━━ Stored data

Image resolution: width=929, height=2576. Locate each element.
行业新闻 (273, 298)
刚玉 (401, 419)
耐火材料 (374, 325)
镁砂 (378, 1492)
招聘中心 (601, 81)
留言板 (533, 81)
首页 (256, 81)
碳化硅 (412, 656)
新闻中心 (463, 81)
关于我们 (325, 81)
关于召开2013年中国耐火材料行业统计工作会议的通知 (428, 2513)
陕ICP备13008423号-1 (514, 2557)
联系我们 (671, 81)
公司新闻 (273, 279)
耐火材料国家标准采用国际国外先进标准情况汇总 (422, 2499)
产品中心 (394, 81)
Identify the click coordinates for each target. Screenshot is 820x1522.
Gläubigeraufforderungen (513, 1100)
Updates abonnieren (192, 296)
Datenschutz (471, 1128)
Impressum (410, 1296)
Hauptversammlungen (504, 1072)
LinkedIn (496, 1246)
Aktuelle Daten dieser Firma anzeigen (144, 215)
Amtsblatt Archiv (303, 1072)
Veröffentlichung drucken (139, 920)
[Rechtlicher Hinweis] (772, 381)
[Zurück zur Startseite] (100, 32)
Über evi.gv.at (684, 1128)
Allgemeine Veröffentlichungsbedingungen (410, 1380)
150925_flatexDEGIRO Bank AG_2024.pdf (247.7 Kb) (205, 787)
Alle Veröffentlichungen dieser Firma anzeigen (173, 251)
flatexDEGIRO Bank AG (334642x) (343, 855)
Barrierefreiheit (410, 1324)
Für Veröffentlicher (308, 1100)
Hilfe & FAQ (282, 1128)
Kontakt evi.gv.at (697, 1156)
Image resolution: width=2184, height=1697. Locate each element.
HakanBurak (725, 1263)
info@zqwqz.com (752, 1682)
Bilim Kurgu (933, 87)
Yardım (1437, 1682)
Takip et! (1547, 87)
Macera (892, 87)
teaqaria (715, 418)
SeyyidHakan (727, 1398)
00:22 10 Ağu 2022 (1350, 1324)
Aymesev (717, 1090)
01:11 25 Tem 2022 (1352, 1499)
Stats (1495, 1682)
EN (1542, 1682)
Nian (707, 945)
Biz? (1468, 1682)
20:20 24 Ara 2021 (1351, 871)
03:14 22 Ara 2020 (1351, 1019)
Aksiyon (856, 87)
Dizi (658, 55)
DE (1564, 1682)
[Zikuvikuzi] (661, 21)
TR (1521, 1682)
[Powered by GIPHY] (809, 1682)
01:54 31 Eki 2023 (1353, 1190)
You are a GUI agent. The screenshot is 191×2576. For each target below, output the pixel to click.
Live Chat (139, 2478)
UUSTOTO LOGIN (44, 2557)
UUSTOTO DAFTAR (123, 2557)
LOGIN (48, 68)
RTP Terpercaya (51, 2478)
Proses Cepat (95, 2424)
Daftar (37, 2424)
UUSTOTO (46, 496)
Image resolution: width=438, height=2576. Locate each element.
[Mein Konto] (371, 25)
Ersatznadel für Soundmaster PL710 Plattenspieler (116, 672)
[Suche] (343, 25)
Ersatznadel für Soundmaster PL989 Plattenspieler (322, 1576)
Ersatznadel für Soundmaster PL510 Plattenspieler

━━━━

◆ Goal of the exercise
When you reach the line in the material above that holds "Veröffentlichung drucken (139, 920)", begin reproducing lines exactly, and stop after the line that holds "flatexDEGIRO Bank AG (334642x) (343, 855)".

◆ Response to this exercise
Veröffentlichung drucken (139, 920)
[Rechtlicher Hinweis] (772, 381)
[Zurück zur Startseite] (100, 32)
Über evi.gv.at (684, 1128)
Allgemeine Veröffentlichungsbedingungen (410, 1380)
150925_flatexDEGIRO Bank AG_2024.pdf (247.7 Kb) (205, 787)
Alle Veröffentlichungen dieser Firma anzeigen (173, 251)
flatexDEGIRO Bank AG (334642x) (343, 855)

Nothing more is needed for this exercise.